Trucks and vans and solid blue Chevrolets, driven by careful men in baseball caps, filled with women wrapping babies, edge into the lot.
A wet kid with a flashlight takes their two bucks for parking. Smiling folks in flannel take their tickets.
They duck into the gym on this spitting cold January night to unwittingly partake in one of the last perfect marriages in sports.
The Harlem Globetrotters, basketball’s original barnstorming entertainers, are playing in the franchise’s 20,000th game.
In a town with no stoplights.
Ninety minutes before tipoff, the 3,300-seat gym is full.
“Is this the biggest thing we’ve ever had around here?” asks Joe Broussard, who works in waste removal in nearby Monticello.
“At least since ‘Hoosiers,”’ says his wife Sharon.
When the Globetrotters waltz on to this hardwood floor in the heartland, Georgia Brown has never been so Sweet.
Just so there is no misunderstanding. Not everybody in the nearby northwest Indiana towns of Remington (population 1,200) and Wolcott (the same) was at the game.
“You got tickets?” asks Emmma Hinkle, 71, sitting in Clark and Kathie’s Country Inn in Wolcott. “I seen them a long time ago, would love to see them again, but went down to the grocery store and couldn’t get tickets.”
Just so there is no misunderstanding. The Globetrotters didn’t plan to play their historic game in this place.
Of all the acrobatics that have occurred in the franchise’s 71-year history, nothing jumps around more than the schedule.
The team thought it was going to be played in December at its Disneyland training camp. Only when some games were canceled there did they realize it would be here.
That was a month ago.

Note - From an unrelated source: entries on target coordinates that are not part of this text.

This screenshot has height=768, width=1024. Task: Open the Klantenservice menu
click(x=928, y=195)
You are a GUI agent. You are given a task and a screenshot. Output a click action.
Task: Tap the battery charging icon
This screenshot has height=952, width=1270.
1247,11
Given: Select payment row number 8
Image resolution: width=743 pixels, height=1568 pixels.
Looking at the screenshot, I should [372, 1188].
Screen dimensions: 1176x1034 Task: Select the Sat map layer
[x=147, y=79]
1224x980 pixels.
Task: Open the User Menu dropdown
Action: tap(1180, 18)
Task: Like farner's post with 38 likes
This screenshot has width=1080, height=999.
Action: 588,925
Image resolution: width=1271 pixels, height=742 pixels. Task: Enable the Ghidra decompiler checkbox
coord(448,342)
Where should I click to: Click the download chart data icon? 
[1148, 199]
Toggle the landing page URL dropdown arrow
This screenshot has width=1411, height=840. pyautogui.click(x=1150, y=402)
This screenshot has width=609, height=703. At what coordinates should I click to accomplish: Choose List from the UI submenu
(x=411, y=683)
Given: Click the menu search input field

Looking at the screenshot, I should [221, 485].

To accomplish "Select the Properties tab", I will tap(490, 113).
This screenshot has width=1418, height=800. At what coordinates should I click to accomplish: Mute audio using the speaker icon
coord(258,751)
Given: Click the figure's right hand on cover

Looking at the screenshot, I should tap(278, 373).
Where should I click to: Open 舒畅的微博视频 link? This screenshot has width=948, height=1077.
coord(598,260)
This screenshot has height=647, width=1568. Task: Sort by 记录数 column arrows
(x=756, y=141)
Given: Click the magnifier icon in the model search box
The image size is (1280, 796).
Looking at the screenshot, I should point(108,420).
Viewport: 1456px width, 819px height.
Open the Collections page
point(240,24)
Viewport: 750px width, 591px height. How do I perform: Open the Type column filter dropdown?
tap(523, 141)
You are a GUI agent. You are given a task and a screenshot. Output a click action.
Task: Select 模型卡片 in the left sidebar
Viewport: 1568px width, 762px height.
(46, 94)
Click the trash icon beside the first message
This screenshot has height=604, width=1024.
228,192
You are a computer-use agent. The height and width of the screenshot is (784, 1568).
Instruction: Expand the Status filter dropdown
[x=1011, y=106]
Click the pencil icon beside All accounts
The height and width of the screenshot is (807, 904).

Some club officials immediately asked that it be moved to some place a little more appropriate … say, New York.
But being a former Globetrotter, owner Mannie Jackson understood this was about more than simply money and exposure. The tiny high school, which had cut a deal for this game nine months ago, was like the place in Hinckley, Ill., where Abe Saperstein’s original Harlem Globetrotters began touring in 1927.
“This was what brought us to the dance, they were our people,” he said. “This was where we belonged.
“I told my players to remember that this was about saying ‘Thank you.”’ he said. “Thank you to the people who built us.”
And the Globetrotters built their record to 19,668-332.